— EXERCISE REQUIREMENTS —
All lines from the one containing "Kabar Denpasar (668, 2168)" through the end of the data below are to be transcribed exactly. Leave out the rest.

++++ THE DATA

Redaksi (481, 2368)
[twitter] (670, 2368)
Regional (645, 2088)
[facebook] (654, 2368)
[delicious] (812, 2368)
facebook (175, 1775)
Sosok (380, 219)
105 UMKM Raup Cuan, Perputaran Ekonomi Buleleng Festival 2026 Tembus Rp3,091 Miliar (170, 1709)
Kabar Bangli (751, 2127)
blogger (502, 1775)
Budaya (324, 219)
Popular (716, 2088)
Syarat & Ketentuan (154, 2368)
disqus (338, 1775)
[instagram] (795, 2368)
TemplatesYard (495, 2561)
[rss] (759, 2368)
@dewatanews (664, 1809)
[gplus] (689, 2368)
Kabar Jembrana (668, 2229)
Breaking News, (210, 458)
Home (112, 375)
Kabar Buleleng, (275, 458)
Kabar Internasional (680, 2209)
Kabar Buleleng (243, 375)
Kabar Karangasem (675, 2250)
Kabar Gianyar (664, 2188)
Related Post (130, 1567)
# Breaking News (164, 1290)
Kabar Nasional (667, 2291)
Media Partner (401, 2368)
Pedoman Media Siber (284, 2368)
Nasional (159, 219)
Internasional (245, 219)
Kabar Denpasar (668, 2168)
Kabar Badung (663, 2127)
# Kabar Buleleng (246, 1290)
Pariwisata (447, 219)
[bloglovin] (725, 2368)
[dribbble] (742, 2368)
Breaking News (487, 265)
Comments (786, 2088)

++++++++

— RESPONSE AREA —
Kabar Denpasar (668, 2168)
Kabar Badung (663, 2127)
# Kabar Buleleng (246, 1290)
Pariwisata (447, 219)
[bloglovin] (725, 2368)
[dribbble] (742, 2368)
Breaking News (487, 265)
Comments (786, 2088)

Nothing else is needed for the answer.